### Exercise data
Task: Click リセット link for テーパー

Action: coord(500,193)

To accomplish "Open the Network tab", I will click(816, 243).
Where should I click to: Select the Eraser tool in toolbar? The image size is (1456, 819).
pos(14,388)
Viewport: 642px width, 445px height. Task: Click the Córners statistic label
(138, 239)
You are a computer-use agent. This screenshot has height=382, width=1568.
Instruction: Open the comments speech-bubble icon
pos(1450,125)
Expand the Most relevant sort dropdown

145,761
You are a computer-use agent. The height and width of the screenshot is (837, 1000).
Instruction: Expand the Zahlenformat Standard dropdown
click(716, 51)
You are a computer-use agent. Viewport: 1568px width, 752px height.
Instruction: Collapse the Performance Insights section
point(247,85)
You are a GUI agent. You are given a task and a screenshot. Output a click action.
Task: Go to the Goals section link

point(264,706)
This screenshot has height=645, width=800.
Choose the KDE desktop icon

### Aim
Please switch "Instruction" to "Command" wherever it appears in the lines above, and give all of the lines again with nothing else changed.

### Answer to the problem
Task: Click リセット link for テーパー

Action: coord(500,193)

To accomplish "Open the Network tab", I will click(816, 243).
Where should I click to: Select the Eraser tool in toolbar? The image size is (1456, 819).
pos(14,388)
Viewport: 642px width, 445px height. Task: Click the Córners statistic label
(138, 239)
You are a computer-use agent. This screenshot has height=382, width=1568.
Command: Open the comments speech-bubble icon
pos(1450,125)
Expand the Most relevant sort dropdown

145,761
You are a computer-use agent. The height and width of the screenshot is (837, 1000).
Command: Expand the Zahlenformat Standard dropdown
click(716, 51)
You are a computer-use agent. Viewport: 1568px width, 752px height.
Command: Collapse the Performance Insights section
point(247,85)
You are a GUI agent. You are given a task and a screenshot. Output a click action.
Task: Go to the Goals section link

point(264,706)
This screenshot has height=645, width=800.
Choose the KDE desktop icon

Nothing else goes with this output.